If the Packers are without Williams it will be a big loss. Here are three reasons why.
Williams was tied for fifth in the league in 2010 with 6 interceptions.
Injuries are never ideal for any team in any sport. But the injury is always worse when it is to a player with talent like Williams.
Williams was a member of the 2010-2011 Pro Bowl team—the first honor of his six-year NFL career—and with good reason.
Williams began blossoming into one of the better cornerbacks in the league last year when he posted six interceptions, tied for fifth best in the league.
At 5’11”, 191 pounds Williams possesses a good combination of size, speed and as his six interceptions suggest, unlike so many defensive backs in the league he can actually catch a football when it’s thrown to him.
Cornerback Sam Shields isn't a terrible player, but he's no Tramon Williams.
Williams’ possible injury means someone has to fill the void as the No. 2 cornerback to Charles Woodson. And that someone should be Sam Shields.
Shields is similarly sized to Williams, 5’11” and 184 pounds, and is faster (he ran a 4.3 40-yard dash at the 2010 NFL Combine) but doesn't have the ball-hawk skills Williams does.
He is also less experienced than Williams. Shields is a second year player from Miami, where he failed to post an interception in his four-year career.

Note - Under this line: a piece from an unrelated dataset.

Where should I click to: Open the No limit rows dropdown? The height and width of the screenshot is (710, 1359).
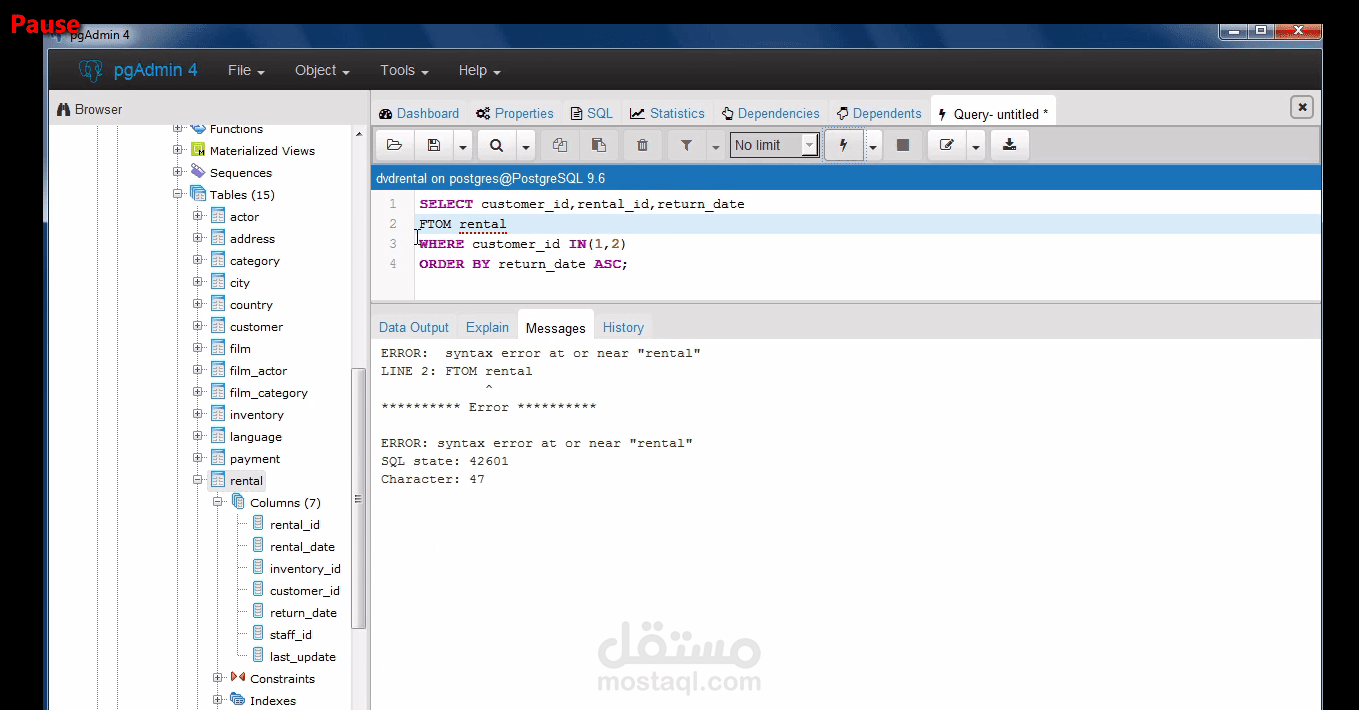[x=809, y=145]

Last year for the Packers he had two interceptions and 29 tackles in 14 games, primarily as a member of the team’s nickel package.
The Packers could have a worse option than Shields to replace Williams, but Shields isn't on Williams' level which means the team should expect a decrease in the productivity of its No. 2 cornerback.
If Williams is out, it means the defensive backfield will have to get better acquainted with Sam Shields.
Starters have an advantage over reserves not only because they’re usually more talented, but also because they’ve had more reps than the reserves. And that’s the case with Shields replacing Williams, if it happens.
Shields doesn’t have the practice time that Williams did with the first unit. Williams has a better understanding of what his teammates are doing on the field, more so than Shields. And the other 10 guys on the defense also have a better feel for Williams’ tendencies as well.
It is common sense, but it’s something that warrants recognition. Often substitutes are expected to produce like they’re a starter. And sometimes they do.
But people forget that it can take a while to get comfortable with teammates on the field, especially from a defensive back position where communication and familiarity are vital to the success of the unit.